Oh, the howling across America when she said that shit, it was like Pongo and Perdie lost their kids again. But also, it's totally true. They do put him in context. "This is my Dad, he's from 1994, and this is my sister. She lives down a drain. I'm the normal one." Plus now that he's got the perfect van ders on his side (not to mention Chuck Bass, practically) he's pretty much in the coolest family on Earth. Hell, I'd date him if it meant hanging out with Serena and Eric. It's true. I'd gay-marry Dan Humphrey just to call Lily "Mom." And, as we'll see, I'm not alone. Anyway, Dan makes a cute face and agrees to invite Olivia, and Rufus says "awesome" one or more times, and says it's going to be a "great night for the Humphreys" what with... Them having dinner? You go, Rufus. "And who knows, maybe the Abramses!" At this pathetic add-on, Vanessa dares to hope... And the gods begin to laugh, deep from their bellies. Heartily.

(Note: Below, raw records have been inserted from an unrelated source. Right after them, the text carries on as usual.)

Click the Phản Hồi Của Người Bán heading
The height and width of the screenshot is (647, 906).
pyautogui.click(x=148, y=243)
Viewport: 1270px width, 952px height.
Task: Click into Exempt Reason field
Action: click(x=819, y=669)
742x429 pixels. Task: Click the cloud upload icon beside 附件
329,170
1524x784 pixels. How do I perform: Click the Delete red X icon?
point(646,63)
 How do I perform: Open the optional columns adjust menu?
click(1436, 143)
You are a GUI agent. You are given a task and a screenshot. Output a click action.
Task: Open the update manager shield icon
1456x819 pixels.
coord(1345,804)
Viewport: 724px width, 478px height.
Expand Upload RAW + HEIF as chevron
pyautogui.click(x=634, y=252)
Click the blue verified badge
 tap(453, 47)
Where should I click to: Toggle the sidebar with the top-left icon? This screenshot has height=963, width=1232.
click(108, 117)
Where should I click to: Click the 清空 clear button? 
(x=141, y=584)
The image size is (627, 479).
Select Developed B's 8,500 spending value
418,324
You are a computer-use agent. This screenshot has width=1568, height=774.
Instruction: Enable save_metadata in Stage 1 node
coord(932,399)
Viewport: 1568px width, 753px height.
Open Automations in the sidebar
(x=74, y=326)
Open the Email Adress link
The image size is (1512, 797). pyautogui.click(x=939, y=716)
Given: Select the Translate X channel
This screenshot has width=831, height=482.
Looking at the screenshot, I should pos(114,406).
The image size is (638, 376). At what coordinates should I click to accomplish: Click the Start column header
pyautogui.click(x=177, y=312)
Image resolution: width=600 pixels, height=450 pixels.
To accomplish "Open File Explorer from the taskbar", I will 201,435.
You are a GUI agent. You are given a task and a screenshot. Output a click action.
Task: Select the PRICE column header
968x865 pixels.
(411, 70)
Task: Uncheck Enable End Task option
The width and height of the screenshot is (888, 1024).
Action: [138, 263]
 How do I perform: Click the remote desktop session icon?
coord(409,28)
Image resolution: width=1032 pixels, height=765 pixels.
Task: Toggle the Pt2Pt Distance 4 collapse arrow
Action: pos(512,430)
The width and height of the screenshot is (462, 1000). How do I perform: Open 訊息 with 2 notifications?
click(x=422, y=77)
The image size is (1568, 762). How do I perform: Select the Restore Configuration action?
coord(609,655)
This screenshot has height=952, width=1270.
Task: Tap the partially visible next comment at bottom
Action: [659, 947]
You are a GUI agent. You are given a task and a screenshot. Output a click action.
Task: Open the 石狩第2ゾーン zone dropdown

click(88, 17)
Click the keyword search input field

She closes her mouth to speak
And closes her eyes to see
So Bree's cousin PJ Buckley hosts a poker game, Nate explains to Serena -- who is still wearing the insane purple dress -- and he's like, "Picture a young JR Ewing, in Earnest Sewn jeans." (I'm picturing, and turns out I'm spot on, a sexy/douchebag Grade A t-bone with a popped collar.) Would he really bet a person? "I've seen his friends bet thoroughbreds, an island in the Seychelles, the Knicks..." S points out that Nate is not a card shark, as Carter or anybody else could tell you, and Nate loses a second to his stoner imagination -- would that be a card made out of sharks, or a shark made out of cards? -- before explaining with way too much extraneous detail that one night at the Maidenstone Bree told him all PJ's tells.
So let me get this motherfucking straight. You were sitting around the Hamptons with your girlfriend, even though neither of you were allowed out the house except on the rare occasions when you wandered around the city talking about how you're not allowed out the house, and she was like, "Remember my cousin PJ? Man, when he plays poker it's not even funny. His tells, let me tell them to you." Which would be dumb even if we weren't already privy to the kind of conversations they actually were having, which were mainly competitions about who could get gayer, but of course, this is a lie, being told by Nate Archibald, to Serena van der Woodsen. He could be like, "I'm not a card shark -- whatever that is -- but I do have a magic hat you can wear that makes you great at poker." Their already formidable Bad Plan Powers are just exponential when they're together, like the Supertwins. She can assume the form of a card shark and he can be the bucket she swims around in.